[START OF Given passage]
- Born: 20 June 1994 (age 32) Mumbai, Maharashtra
- Occupation: Actor
- Years active: 2007-present

= Rishab Chadha =

Indian actor (born 1994)

Rishab Chadha is an Indian actor who mainly appears in Hindi films, shows on Indian television, and web series. He is best known for his roles in Drishyam, Khoobsurat, Lupt and Aadat Se Majboor.

== Early life and education ==
Chadha was born on 20 June 1994 in Mumbai, Maharashtra. He completed his schooling from Gopal Sharma Memorial School and graduated from R. D. National College, Bandra with a degree in BMM.

== Acting career ==
Chadha started his acting career at a very young age with Zee TV serial Aladdin in 2007 and there was no looking back for him. He gained popularity as a teenage artist in television and appeared in many children shows. He was a part of Disney's Best of Luck Nikki (2011) and The Suite Life of Karan & Kabir (2012). He has also acted in the series Khauff Begins... Ringa Ringa Roses (2013) on Life OK and in Kota Toppers (2015–16) on UTV Bindass. He was last seen on television in SAB TV show
Aadat Se Majboor (2017). Besides working in television, Rishab Chadha regularly appears in web series. He started his web series career in 2016 with Shaadi Boys on Voot. He has recently worked in Boys with Toys (2019) for Hungama App and Bhootpurva (2019) on ZEE5.
[END OF Given passage]
What to work on -> Repeat the text of the Rishab Chadha biography between "Indian actor (born" and "Aadat Se Majboor.", inclusive.
[START OF Data lines]
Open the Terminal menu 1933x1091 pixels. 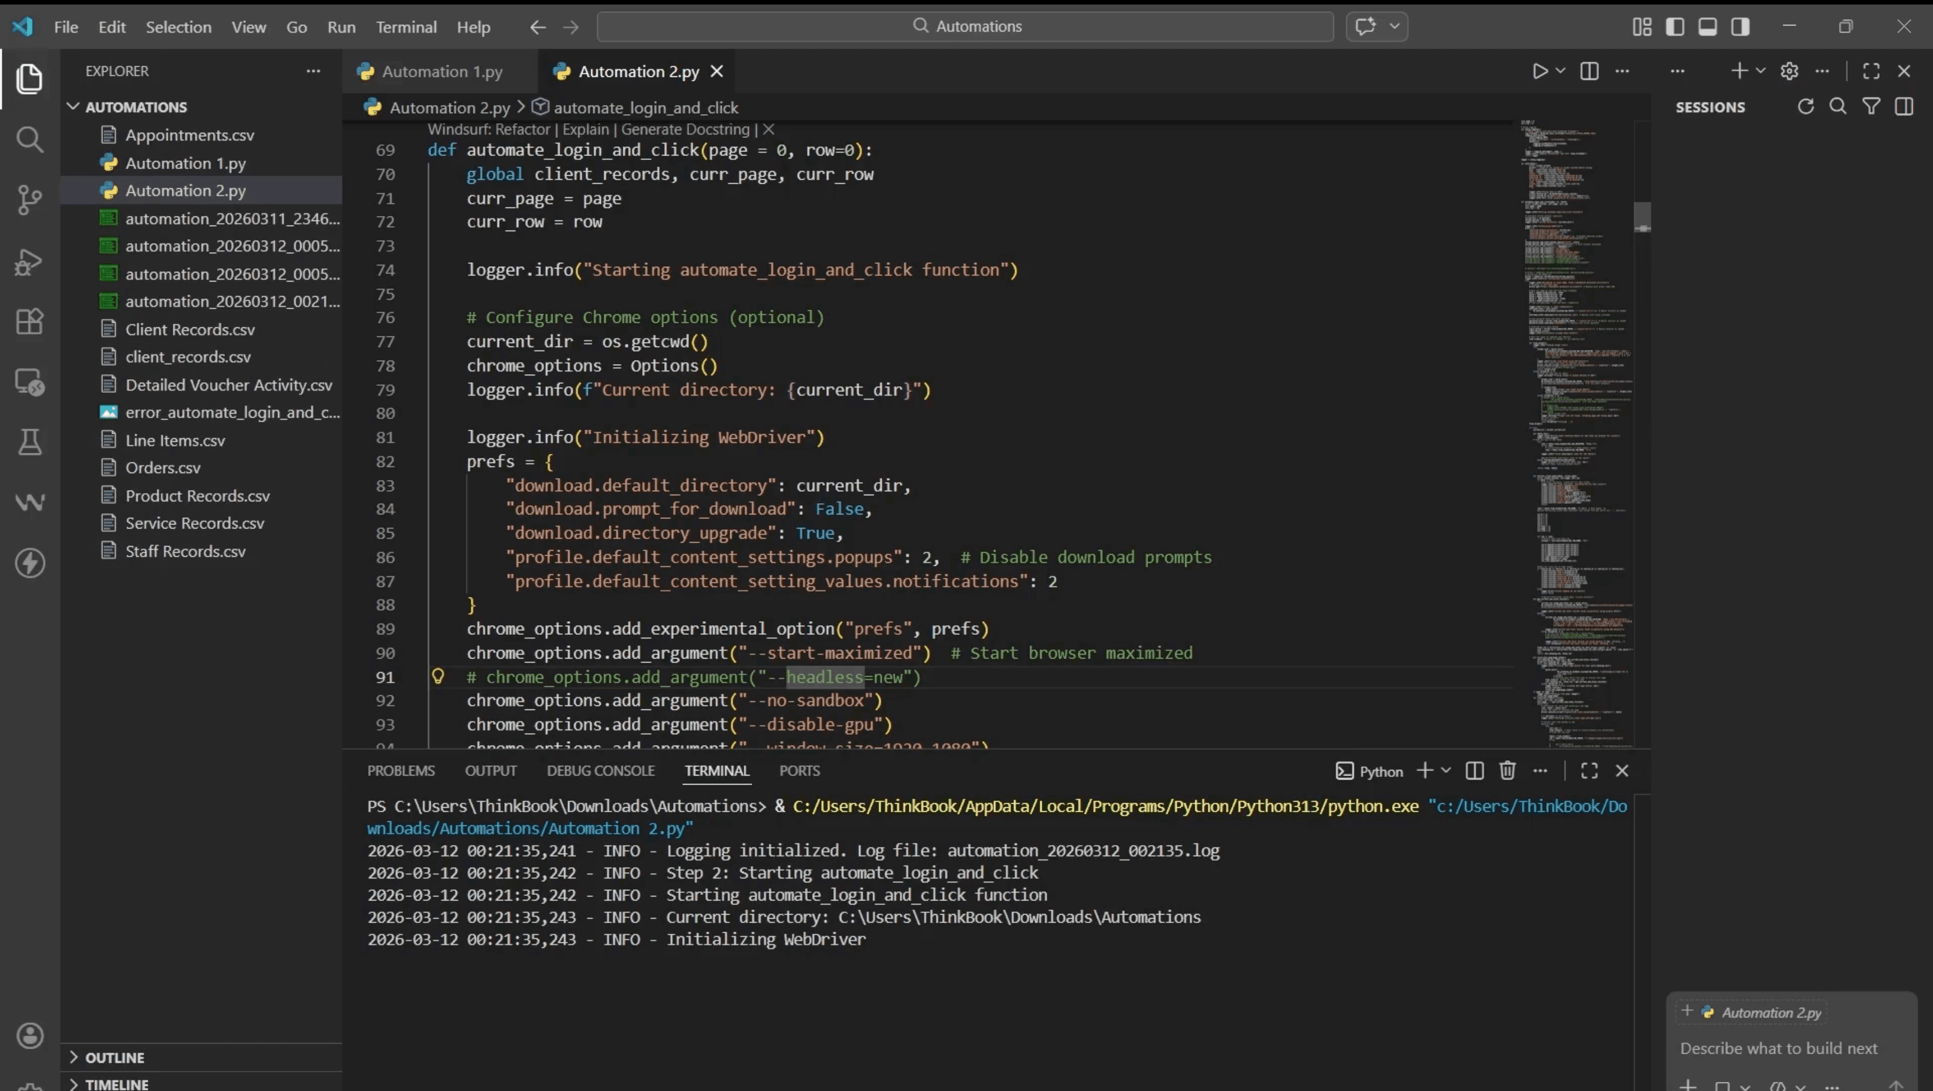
[END OF Data lines]
Solution to this exercise ->
Indian actor (born 1994)

Rishab Chadha is an Indian actor who mainly appears in Hindi films, shows on Indian television, and web series. He is best known for his roles in Drishyam, Khoobsurat, Lupt and Aadat Se Majboor.